##### THE DATA #####

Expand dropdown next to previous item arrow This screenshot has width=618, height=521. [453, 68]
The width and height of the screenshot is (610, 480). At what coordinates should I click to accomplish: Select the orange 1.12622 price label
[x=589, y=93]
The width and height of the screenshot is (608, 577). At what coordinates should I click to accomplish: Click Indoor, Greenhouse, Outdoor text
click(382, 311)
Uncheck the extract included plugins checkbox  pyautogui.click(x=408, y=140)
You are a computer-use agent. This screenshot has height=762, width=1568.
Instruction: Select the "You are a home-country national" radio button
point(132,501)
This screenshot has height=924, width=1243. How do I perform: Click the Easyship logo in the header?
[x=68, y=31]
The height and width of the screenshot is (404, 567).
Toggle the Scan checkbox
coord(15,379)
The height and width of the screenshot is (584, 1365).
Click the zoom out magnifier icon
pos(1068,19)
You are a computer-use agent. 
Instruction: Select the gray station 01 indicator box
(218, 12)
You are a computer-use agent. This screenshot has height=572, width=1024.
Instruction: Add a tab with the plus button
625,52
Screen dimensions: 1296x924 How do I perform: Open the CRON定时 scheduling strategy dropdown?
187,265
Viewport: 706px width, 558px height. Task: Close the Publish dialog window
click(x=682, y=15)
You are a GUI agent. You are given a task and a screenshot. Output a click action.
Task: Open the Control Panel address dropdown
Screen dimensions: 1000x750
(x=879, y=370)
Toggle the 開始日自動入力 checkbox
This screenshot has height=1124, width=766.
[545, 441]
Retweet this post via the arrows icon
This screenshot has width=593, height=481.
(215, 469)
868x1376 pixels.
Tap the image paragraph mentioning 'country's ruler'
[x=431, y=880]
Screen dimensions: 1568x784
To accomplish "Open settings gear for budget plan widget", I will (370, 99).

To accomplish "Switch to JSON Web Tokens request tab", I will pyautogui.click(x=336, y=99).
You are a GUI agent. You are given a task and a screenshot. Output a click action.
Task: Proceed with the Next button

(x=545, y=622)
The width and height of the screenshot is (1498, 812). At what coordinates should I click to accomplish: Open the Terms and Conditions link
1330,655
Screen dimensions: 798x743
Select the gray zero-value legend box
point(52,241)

#####

Filter the data down to the lines that contain the string "computer", and copy them.

■ **ANSWER TO THIS PROBLEM**:
You are a computer-use agent. This screenshot has height=762, width=1568.
You are a computer-use agent. 
You are a computer-use agent. This screenshot has height=572, width=1024.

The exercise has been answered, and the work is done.